SUPPLIED TEXT:
▼▼▼

In 2000, with funding from The Pew Charitable Trusts, a report entitled “I Didn’t

Know I Could Do That!: Parents Learning to be Leaders Through the Commonwealth Institute for Parent Leadership” documented CIPL impacts with the 1998 and 1999 Fellow cohorts (http://www.cipl.org/Articles/Publications/cipl_didnt_know .pdf). That study examined primarily what participants did and accomplished during training and discussed three intertwined effects. The most obvious effect was Fellows’ growth in knowledge and understanding about Kentucky education. Second, this increased knowledge led to an enhanced confidence that they were worthy participants in school improvement. Finally, CIPL also gave participants an increased desire and willingness to act on behalf of students. But that research only focused on the immediate impact. Of more importance is the question of whether the impact on Fellows could be sustained. Thus, this new round of research focused attention on whether parents maintained an involvement in educational matters after their training was completed. The emphasis shifted from documenting Fellows’ desire and willingness to act to actions actually taken in the years following training.

At the time of the original study in 2000 two cohorts of Fellows had been trained,

comprised of approximately 400 parents. To date, about 1400 Kentucky parents have participated. Through funding from the Hasbro Foundation the staff at CIPL worked with a team of outside researchers to develop a comprehensive design for assessing the impact of CIPL. That design called for researching the effects of the Program not only on Fellows, but also on schools and districts, on education policy across the state, and on student achievement. The first phase was to focus on Fellows. Thus, the goal of this investigation was to reach as many of the population of trained parents as possible and learn more about their actions to improve education, what contributed to that engagement, and the impact those actions have had. The question that guided the research was: How has participation in the CIPL program affected the subsequent life-trajectories of the CIPL Fellows?

▲▲▲

RAW DATA:
▼▼▼

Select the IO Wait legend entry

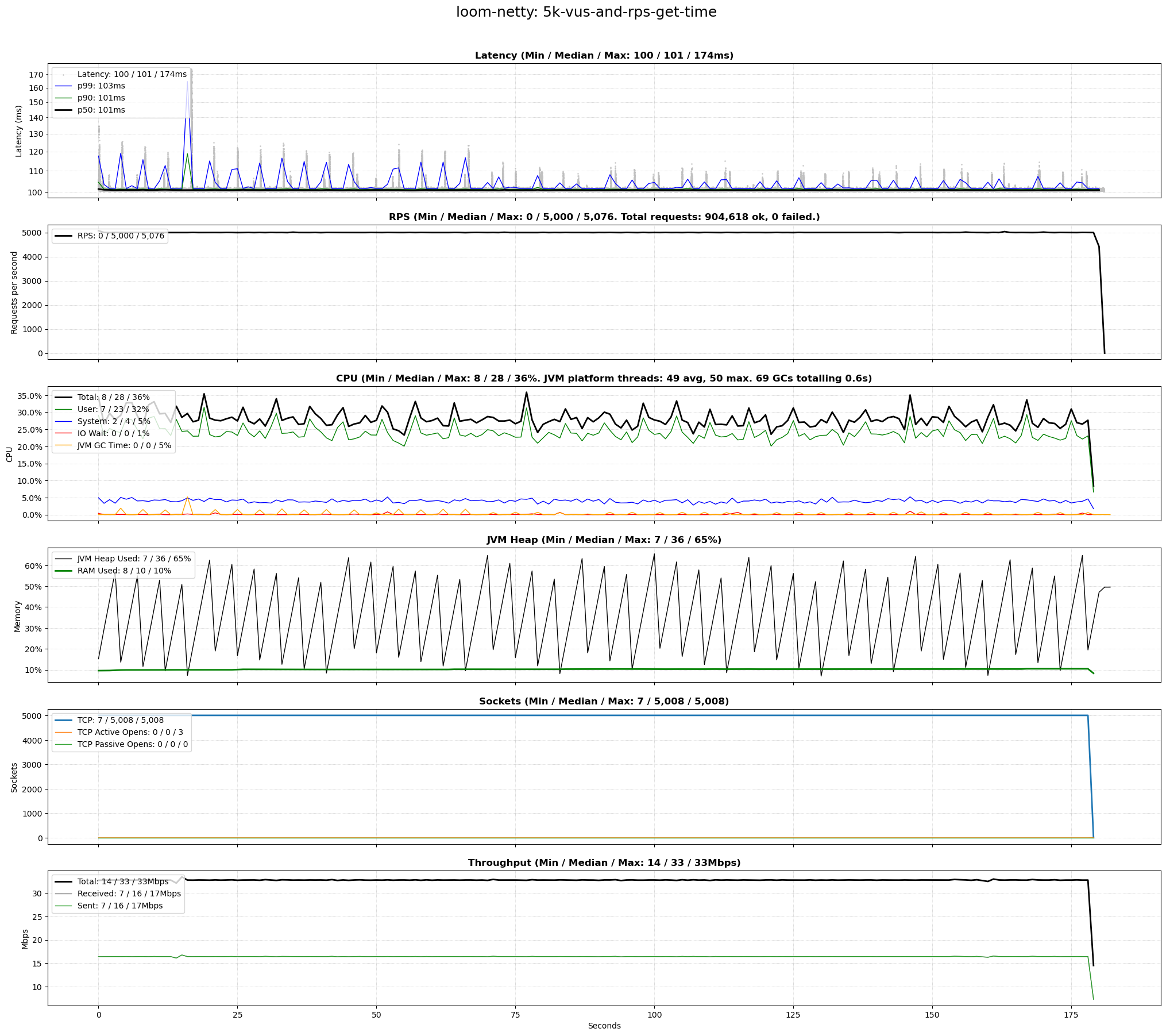113,434
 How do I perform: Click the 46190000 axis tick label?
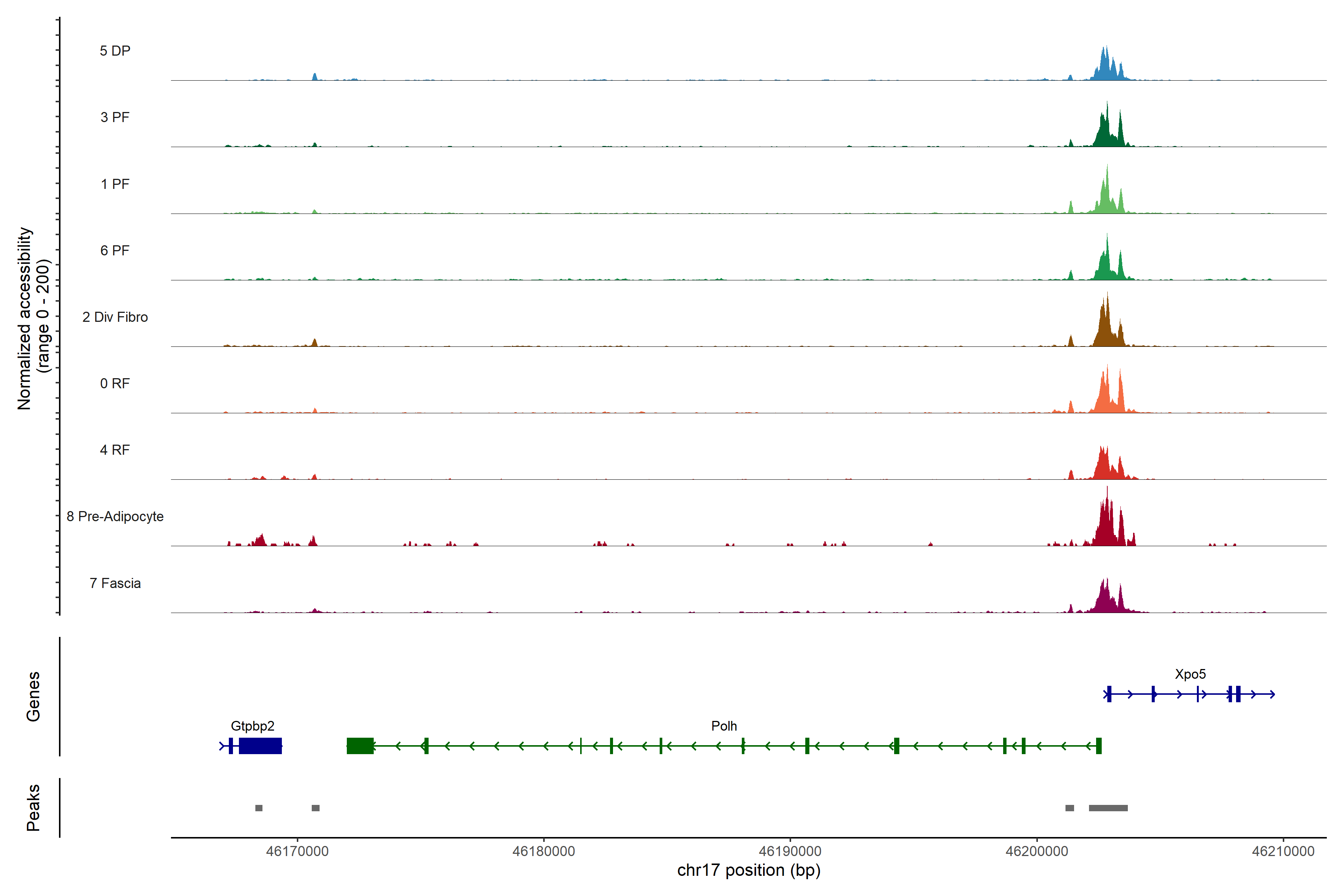790,852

▲▲▲

THE REQUEST:
From the passage on the CIPL parent study, reproduce word for word the stretch starting with "comprised of approximately" and going on through "the CIPL Fellows?".

SOLUTION TO THE EXERCISE:
comprised of approximately 400 parents. To date, about 1400 Kentucky parents have participated. Through funding from the Hasbro Foundation the staff at CIPL worked with a team of outside researchers to develop a comprehensive design for assessing the impact of CIPL. That design called for researching the effects of the Program not only on Fellows, but also on schools and districts, on education policy across the state, and on student achievement. The first phase was to focus on Fellows. Thus, the goal of this investigation was to reach as many of the population of trained parents as possible and learn more about their actions to improve education, what contributed to that engagement, and the impact those actions have had. The question that guided the research was: How has participation in the CIPL program affected the subsequent life-trajectories of the CIPL Fellows?